● **EXERCISE INPUT**:
——

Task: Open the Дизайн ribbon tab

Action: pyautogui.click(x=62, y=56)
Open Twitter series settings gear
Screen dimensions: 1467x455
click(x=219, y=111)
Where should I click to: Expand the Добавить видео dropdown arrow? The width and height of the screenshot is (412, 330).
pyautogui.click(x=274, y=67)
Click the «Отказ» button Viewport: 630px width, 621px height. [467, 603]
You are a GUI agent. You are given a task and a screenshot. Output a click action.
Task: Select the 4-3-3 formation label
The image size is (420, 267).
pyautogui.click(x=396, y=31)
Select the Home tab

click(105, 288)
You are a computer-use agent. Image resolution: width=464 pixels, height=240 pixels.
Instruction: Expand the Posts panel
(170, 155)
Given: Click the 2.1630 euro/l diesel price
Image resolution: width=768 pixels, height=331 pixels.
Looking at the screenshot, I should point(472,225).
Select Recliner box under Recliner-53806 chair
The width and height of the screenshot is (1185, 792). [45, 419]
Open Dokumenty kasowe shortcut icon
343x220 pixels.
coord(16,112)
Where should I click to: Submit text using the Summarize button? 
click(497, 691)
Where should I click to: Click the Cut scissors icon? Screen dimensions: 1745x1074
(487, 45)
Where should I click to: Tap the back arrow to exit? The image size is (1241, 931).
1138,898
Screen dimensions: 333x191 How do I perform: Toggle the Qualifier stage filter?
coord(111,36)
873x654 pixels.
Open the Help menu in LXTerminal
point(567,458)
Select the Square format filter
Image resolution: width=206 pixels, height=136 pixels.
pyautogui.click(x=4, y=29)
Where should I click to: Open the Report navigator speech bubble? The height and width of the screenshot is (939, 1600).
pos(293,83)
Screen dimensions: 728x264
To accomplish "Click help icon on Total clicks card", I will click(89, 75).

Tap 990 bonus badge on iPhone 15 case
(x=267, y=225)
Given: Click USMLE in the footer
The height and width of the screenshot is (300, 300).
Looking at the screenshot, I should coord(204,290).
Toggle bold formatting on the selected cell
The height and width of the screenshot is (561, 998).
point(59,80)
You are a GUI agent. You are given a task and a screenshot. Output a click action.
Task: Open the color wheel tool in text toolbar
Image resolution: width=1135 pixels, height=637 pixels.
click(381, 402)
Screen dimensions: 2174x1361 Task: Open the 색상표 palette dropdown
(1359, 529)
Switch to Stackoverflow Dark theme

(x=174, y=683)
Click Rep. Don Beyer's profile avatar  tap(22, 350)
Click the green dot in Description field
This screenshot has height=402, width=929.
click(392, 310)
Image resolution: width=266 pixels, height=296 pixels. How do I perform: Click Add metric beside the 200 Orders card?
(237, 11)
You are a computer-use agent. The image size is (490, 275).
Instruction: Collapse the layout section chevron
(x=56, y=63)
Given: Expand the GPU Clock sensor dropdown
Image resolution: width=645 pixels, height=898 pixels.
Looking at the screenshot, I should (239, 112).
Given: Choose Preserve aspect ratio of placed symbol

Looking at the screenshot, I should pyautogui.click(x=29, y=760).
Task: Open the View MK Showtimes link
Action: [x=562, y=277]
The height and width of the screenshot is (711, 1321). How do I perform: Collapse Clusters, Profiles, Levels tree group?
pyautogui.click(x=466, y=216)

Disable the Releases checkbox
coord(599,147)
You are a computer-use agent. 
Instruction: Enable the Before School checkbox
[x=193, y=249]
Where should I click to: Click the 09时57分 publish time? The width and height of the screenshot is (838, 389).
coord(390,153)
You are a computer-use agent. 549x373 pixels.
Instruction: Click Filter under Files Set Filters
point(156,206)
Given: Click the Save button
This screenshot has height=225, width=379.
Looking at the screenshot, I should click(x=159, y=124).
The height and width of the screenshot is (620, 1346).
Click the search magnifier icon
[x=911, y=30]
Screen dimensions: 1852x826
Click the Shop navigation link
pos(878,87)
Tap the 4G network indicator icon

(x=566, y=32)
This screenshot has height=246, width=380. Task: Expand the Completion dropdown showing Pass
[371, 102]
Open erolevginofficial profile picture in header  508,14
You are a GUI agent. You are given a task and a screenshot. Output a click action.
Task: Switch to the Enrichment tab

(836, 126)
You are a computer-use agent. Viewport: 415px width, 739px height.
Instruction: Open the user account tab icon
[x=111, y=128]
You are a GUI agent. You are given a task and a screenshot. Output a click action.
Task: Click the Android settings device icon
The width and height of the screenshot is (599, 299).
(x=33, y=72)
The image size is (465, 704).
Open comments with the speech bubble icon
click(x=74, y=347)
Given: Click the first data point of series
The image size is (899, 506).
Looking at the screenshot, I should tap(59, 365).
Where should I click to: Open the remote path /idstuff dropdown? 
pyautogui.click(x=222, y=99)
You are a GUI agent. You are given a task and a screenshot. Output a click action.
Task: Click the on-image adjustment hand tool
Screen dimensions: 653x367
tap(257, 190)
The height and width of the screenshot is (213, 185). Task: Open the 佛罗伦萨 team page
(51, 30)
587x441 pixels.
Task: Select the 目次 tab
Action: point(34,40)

——

● **WHAT THIS TASK INVOLVES**:
Print every line of the entries above again, unchanged.

● **EXERCISE SOLUTION**:
Task: Open the Дизайн ribbon tab

Action: pyautogui.click(x=62, y=56)
Open Twitter series settings gear
Screen dimensions: 1467x455
click(x=219, y=111)
Where should I click to: Expand the Добавить видео dropdown arrow? The width and height of the screenshot is (412, 330).
pyautogui.click(x=274, y=67)
Click the «Отказ» button Viewport: 630px width, 621px height. [467, 603]
You are a GUI agent. You are given a task and a screenshot. Output a click action.
Task: Select the 4-3-3 formation label
The image size is (420, 267).
pyautogui.click(x=396, y=31)
Select the Home tab

click(105, 288)
You are a computer-use agent. Image resolution: width=464 pixels, height=240 pixels.
Instruction: Expand the Posts panel
(170, 155)
Given: Click the 2.1630 euro/l diesel price
Image resolution: width=768 pixels, height=331 pixels.
Looking at the screenshot, I should point(472,225).
Select Recliner box under Recliner-53806 chair
The width and height of the screenshot is (1185, 792). [45, 419]
Open Dokumenty kasowe shortcut icon
343x220 pixels.
coord(16,112)
Where should I click to: Submit text using the Summarize button? 
click(497, 691)
Where should I click to: Click the Cut scissors icon? Screen dimensions: 1745x1074
(487, 45)
Where should I click to: Tap the back arrow to exit? The image size is (1241, 931).
1138,898
Screen dimensions: 333x191 How do I perform: Toggle the Qualifier stage filter?
coord(111,36)
873x654 pixels.
Open the Help menu in LXTerminal
point(567,458)
Select the Square format filter
Image resolution: width=206 pixels, height=136 pixels.
pyautogui.click(x=4, y=29)
Where should I click to: Open the Report navigator speech bubble? The height and width of the screenshot is (939, 1600).
pos(293,83)
Screen dimensions: 728x264
To accomplish "Click help icon on Total clicks card", I will click(89, 75).

Tap 990 bonus badge on iPhone 15 case
(x=267, y=225)
Given: Click USMLE in the footer
The height and width of the screenshot is (300, 300).
Looking at the screenshot, I should coord(204,290).
Toggle bold formatting on the selected cell
The height and width of the screenshot is (561, 998).
point(59,80)
You are a GUI agent. You are given a task and a screenshot. Output a click action.
Task: Open the color wheel tool in text toolbar
Image resolution: width=1135 pixels, height=637 pixels.
click(381, 402)
Screen dimensions: 2174x1361 Task: Open the 색상표 palette dropdown
(1359, 529)
Switch to Stackoverflow Dark theme

(x=174, y=683)
Click Rep. Don Beyer's profile avatar  tap(22, 350)
Click the green dot in Description field
This screenshot has height=402, width=929.
click(392, 310)
Image resolution: width=266 pixels, height=296 pixels. How do I perform: Click Add metric beside the 200 Orders card?
(237, 11)
You are a computer-use agent. The image size is (490, 275).
Instruction: Collapse the layout section chevron
(x=56, y=63)
Given: Expand the GPU Clock sensor dropdown
Image resolution: width=645 pixels, height=898 pixels.
Looking at the screenshot, I should (239, 112).
Given: Choose Preserve aspect ratio of placed symbol

Looking at the screenshot, I should pyautogui.click(x=29, y=760).
Task: Open the View MK Showtimes link
Action: [x=562, y=277]
The height and width of the screenshot is (711, 1321). How do I perform: Collapse Clusters, Profiles, Levels tree group?
pyautogui.click(x=466, y=216)

Disable the Releases checkbox
coord(599,147)
You are a computer-use agent. 
Instruction: Enable the Before School checkbox
[x=193, y=249]
Where should I click to: Click the 09时57分 publish time? The width and height of the screenshot is (838, 389).
coord(390,153)
You are a computer-use agent. 549x373 pixels.
Instruction: Click Filter under Files Set Filters
point(156,206)
Given: Click the Save button
This screenshot has height=225, width=379.
Looking at the screenshot, I should click(x=159, y=124).
The height and width of the screenshot is (620, 1346).
Click the search magnifier icon
[x=911, y=30]
Screen dimensions: 1852x826
Click the Shop navigation link
pos(878,87)
Tap the 4G network indicator icon

(x=566, y=32)
This screenshot has height=246, width=380. Task: Expand the Completion dropdown showing Pass
[371, 102]
Open erolevginofficial profile picture in header  508,14
You are a GUI agent. You are given a task and a screenshot. Output a click action.
Task: Switch to the Enrichment tab

(836, 126)
You are a computer-use agent. Viewport: 415px width, 739px height.
Instruction: Open the user account tab icon
[x=111, y=128]
You are a GUI agent. You are given a task and a screenshot. Output a click action.
Task: Click the Android settings device icon
The width and height of the screenshot is (599, 299).
(x=33, y=72)
The image size is (465, 704).
Open comments with the speech bubble icon
click(x=74, y=347)
Given: Click the first data point of series
The image size is (899, 506).
Looking at the screenshot, I should tap(59, 365).
Where should I click to: Open the remote path /idstuff dropdown? 
pyautogui.click(x=222, y=99)
You are a GUI agent. You are given a task and a screenshot. Output a click action.
Task: Click the on-image adjustment hand tool
Screen dimensions: 653x367
tap(257, 190)
The height and width of the screenshot is (213, 185). Task: Open the 佛罗伦萨 team page
(51, 30)
587x441 pixels.
Task: Select the 目次 tab
Action: point(34,40)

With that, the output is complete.